Pure la borghesia, intesa nel senso classico di proprietaria del capitale, cioè dei mezzi di produzione e della manodopera, non sarà più una figura socio/economica realistica. Chi gestisce la produzione sono sempre meno, anzi ormai non lo sono praticamente più, i capitalisti proprietari, mentre sempre di più il livello produttivo è campo d’intervento della speculazione finanziaria globalizzata, vero territorio di azione per la dominazione degli ambiti socio-politici-economico-finanziari.
Tutto ciò, se non si vuol continuare a viaggiare in un limbo fuori da ogni ambito realistico, non può non comportare una seria revisione delle prospettive per le alternative ai sistemi di potere vigenti, assieme a una ridefinizione dell’immaginario di lotta e del tipo di società alternative all’esistente, fondate su presupposti di eguaglianza, giustizia e libertà, come da sempre gli anarchici auspicano.
Una prima base di riferimento per affrontare una seria riflessione in proposito, può benissimo essere rappresentata dalla profonda riflessione che Bookchin cominciò a sviluppare con largo anticipo già nel 1965, nel saggio Verso una tecnologia liberatoria, pubblicato come capitolo di Post-scarcity anarchism (Edizioni La Salamandra, 1980). Personalmente me ne sono in parte occupato nel capitolo Scenario di libertà del mio Per un nuovo umanesimo anarchico (Edizione Zero in condotta, 2009).

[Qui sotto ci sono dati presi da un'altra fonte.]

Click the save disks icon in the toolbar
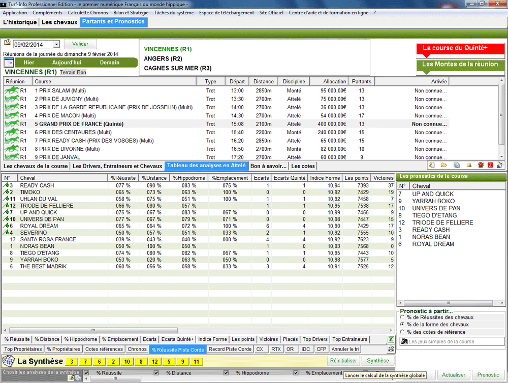 pos(457,165)
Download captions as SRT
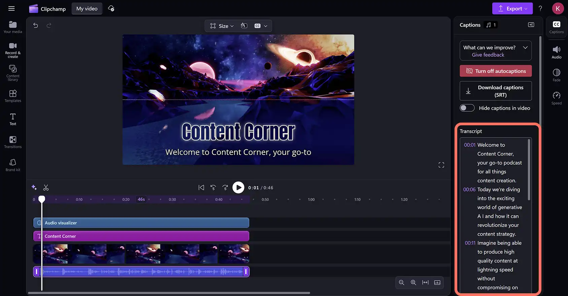Viewport: 568px width, 296px height. 496,91
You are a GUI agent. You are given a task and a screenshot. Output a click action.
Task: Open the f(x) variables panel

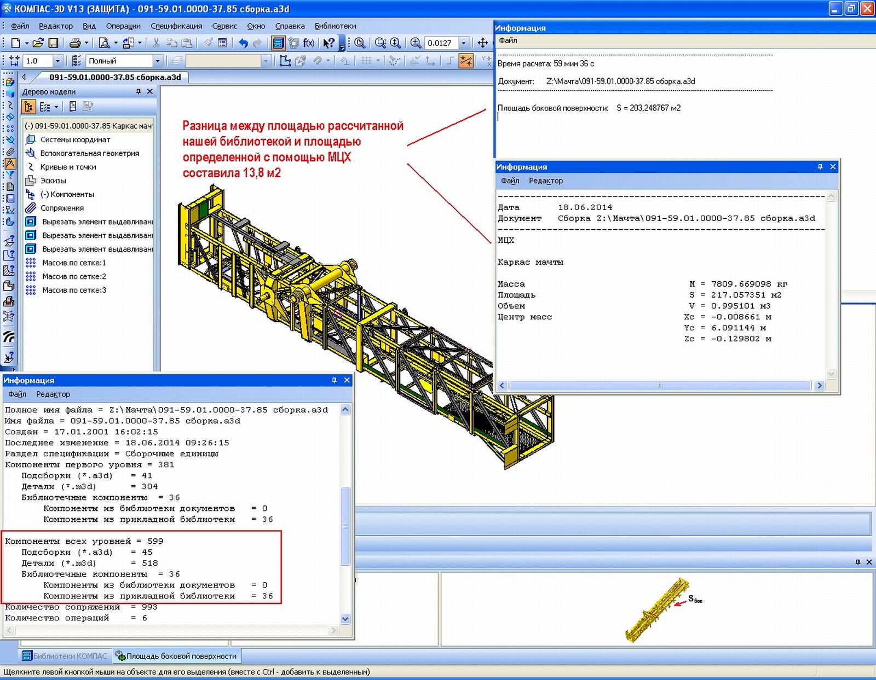(x=309, y=43)
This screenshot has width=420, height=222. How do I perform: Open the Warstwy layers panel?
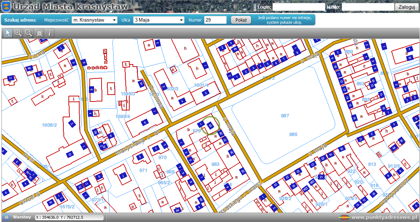tap(22, 217)
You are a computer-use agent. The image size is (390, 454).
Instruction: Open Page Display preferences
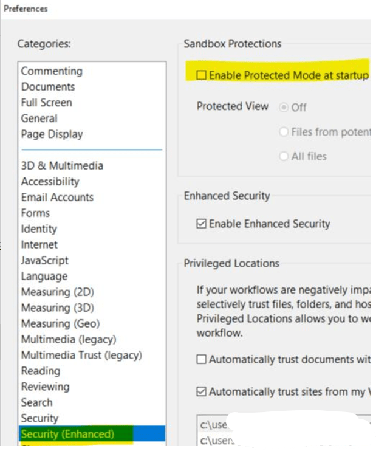coord(52,134)
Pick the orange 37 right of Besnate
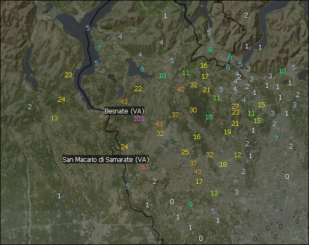The height and width of the screenshot is (245, 309). (175, 115)
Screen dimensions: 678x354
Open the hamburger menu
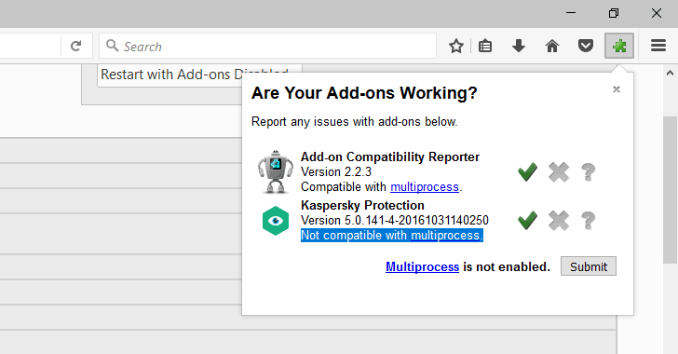click(658, 46)
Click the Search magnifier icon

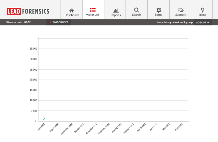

Pienamente consapevole che la materia in questione vada aggiornata e rivista alla luce dei cambiamenti sopravvenuti, trovo tuttora interessante, nella sostanza ancora valido, ciò che Bookchin cominciò a prospettare già allora. Egli sosteneva che le enormi potenzialità della tecnologia robotica e informatica, oggi sviluppatesi ampiamente oltre ogni supposizione immaginaria di allora, non dovessero rimanere mero strumento di elite oligarchiche avide e spietate, le quali ne fanno un uso egoistico meramente finalizzato ad accumuli finanziari spropositati coi quali ricattano e mettono in ginocchio intere popolazioni per conservare il proprio status di implacabile cannibalismo sociale.
Sosteneva invece che ci sarebbero concrete possibilità per essere messe a disposizione dell’intera società, sia per liberare l’umanità dalla schiavitù del lavoro, sia perché tutti/e ne potessero beneficiare, sia contribuendo ognuno allo sviluppo generale col proprio sapere e le proprie competenze, sia per fare in modo che il benessere potenziale venisse generalizzato, diventando così patrimonio collettivo distribuito paritariamente, usufruibile da ogni individuo. Il sapere e le invenzioni insomma al servizio di tutti/e, non più privilegio di un’esigua minoranza che se ne serve per schiavizzare il resto dell’umanità a proprio esclusivo vantaggio.
Trovo che sia una tesi ancora grandemente affascinante, soprattutto attuale. Date le tendenze in atto, sempre meno ignorabili, può benissimo diventare parte fondamentale di una visione alternativa ad ampio raggio, in grado di rilanciare e riproporre prospettive di cambiamento radicali adeguate ai tempi, capaci di dare senso ai presupposti di uguaglianza, giustizia e libertà che da sempre l’anarchismo prospetta.